Waxahatchee‘s Katie Crutchfield took the stage just after dark at last year’s Woodsist Festival, barefoot in a flowing black gown. With an acoustic guitar around her neck and her new backing band, Bonny Doon, behind her, she launched into a set of mostly new songs that sounded nothing like 2017’s Out in the Storm. That was a record steeped in Philadelphia’s much-lauded indie-rock scene. Surprisingly, the songs sounded like a much different time and place, something closer to the harmony-heavy country-rock of 1970s Laurel Canyon, with Crutchfield gleefully leaning into every word in an Alabama-drawl. At the end of every song, someone in the crowd would howl in perplexed delight, as if trying to articulate what everyone was thinking: “Did you just hear that?” The set concluded with a cover of Lucinda Williams‘ slow-burning “Fruits of My Labor”, a perfect end to the set, especially when Crutchfield sang, “Come to my world and witness / The way things have changed.”
Over a year before her set at Woodsist, Crutchfield was newly sober and attempting to write her follow-up to Out in the Storm, an album that had propelled Waxahatchee to the largest audiences of her career. For inspiration, she turned to her favorite album of all time: Williams’ Car Wheels on a Gravel Road. Crutchfield is an outspoken Lucinda acolyte, even writing an homage to Car Wheels for its 20th anniversary. “When I discovered Car Wheels, I fully realized how powerful it can be to embrace the contradictions and the unknown because that is the only path to making something that is truly original,” she wrote. “As a songwriter with some parallels with Lucinda, two women from the Deep South, it makes me emotional to think about what she did just in making this album. It’s everything I ever set out to. It’s proof it can be done.”
It’s no coincidence that Crutchfield wrote these words at the same time she was writing Saint Cloud, her excellent and inspiring new album. Crutchfield uses her admiration of Williams as a starting point, but Saint Cloud is an original statement that’s a high point in an already impressive career.
More than anything, Saint Cloud relies on clarity, both in sound and in spirit. Every instrument sounds pristine, abandoning both the distorted haze of Out in the Storm and the lo-fi buzz of earlier records, like 2013’s Cerulean Salt. In the absence of studio effects, Crutchfield’s voice is pushed to the center; it’s more pronounced and emotive than ever, sounding at home with the country twang of songs like “Can’t Do Much” and “Hell”. And in processing her sobriety, Crutchfield’s words are also clear-eyed and honest about her past mistakes and her limitations. “I’m wiser and slow and attuned / And I am down on my knees, I’m a bird in the trees,” she sings on “Fire.” “I can learn to see with a partial view.”

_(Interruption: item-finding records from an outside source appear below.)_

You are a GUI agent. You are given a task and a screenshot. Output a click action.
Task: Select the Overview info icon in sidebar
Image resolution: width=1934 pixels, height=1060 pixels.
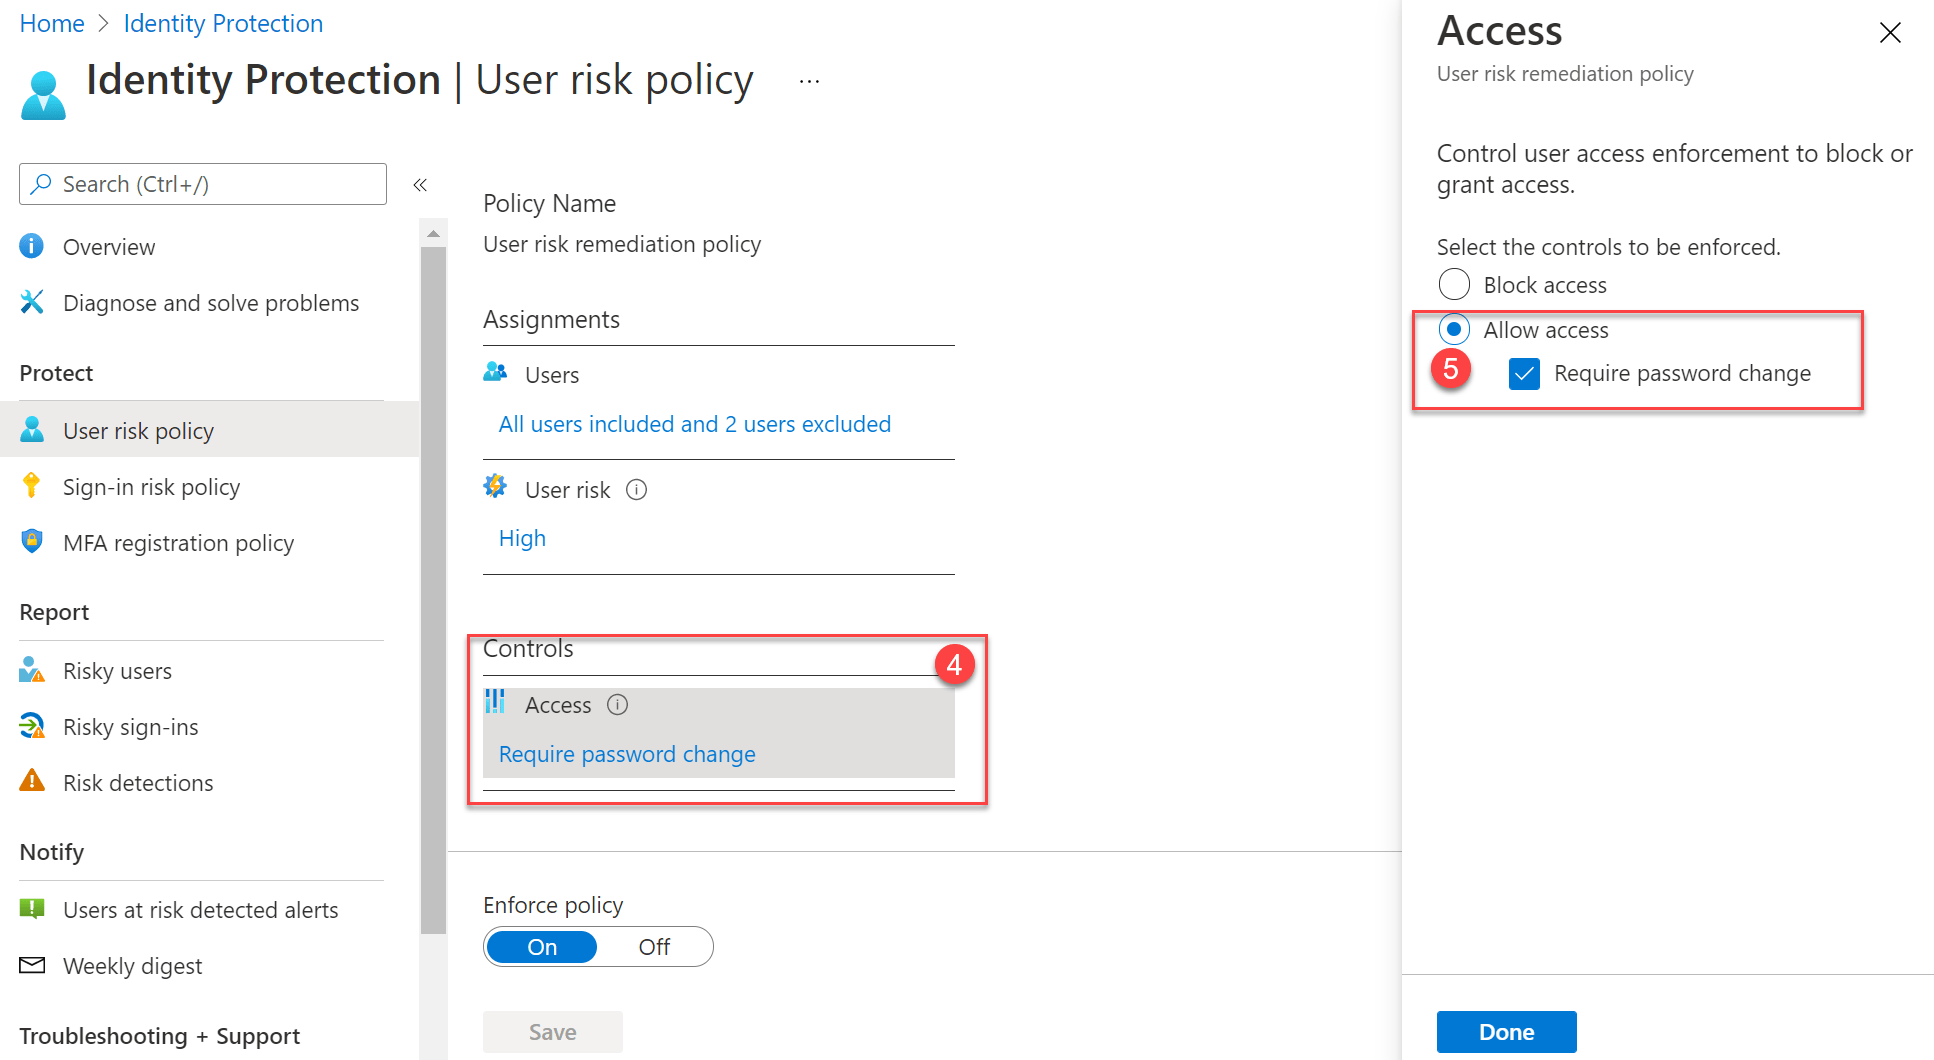pyautogui.click(x=31, y=246)
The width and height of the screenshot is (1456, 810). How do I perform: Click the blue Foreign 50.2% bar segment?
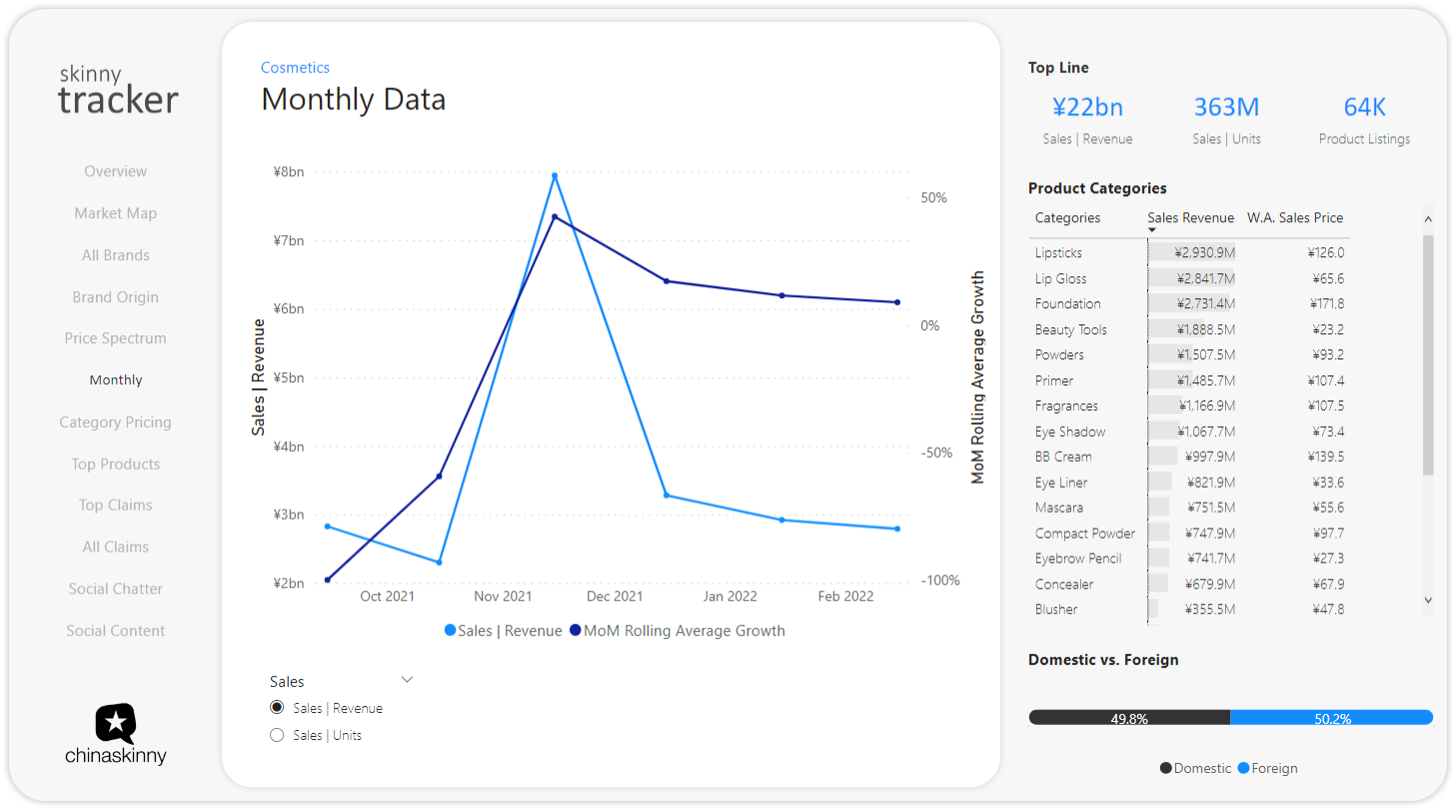pos(1331,718)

Every song, even the slower numbers, quakes with excited energy. It’s easy to picture Crutchfield siphoned off from the world, surrounded by new bandmates, writing these left-turns while smiling ear-to-ear. On its face, a country record about sobriety and maturity might sound like a dirge, yet it’s anything but that. Even as she catalogs self-destructive tendencies on “War” or considers what life could’ve been on “Arkadelphia”, Crutchfield sounds joyfully unencumbered, thrilled to be exploring every possibility in front of her.
Saint Cloud, like Car Wheels, finds an artist operating at the top of her game, embracing, as Crutchfield put it, “the contradictions and the unknown” to produce a thrilling and inspirational work. As this album makes its way into the corners of the world, into playlists and record collections and conversations with friends, I’m sure it’ll have the same impact on younger listeners that Williams had on Crutchfield. I can’t wait to hear the results.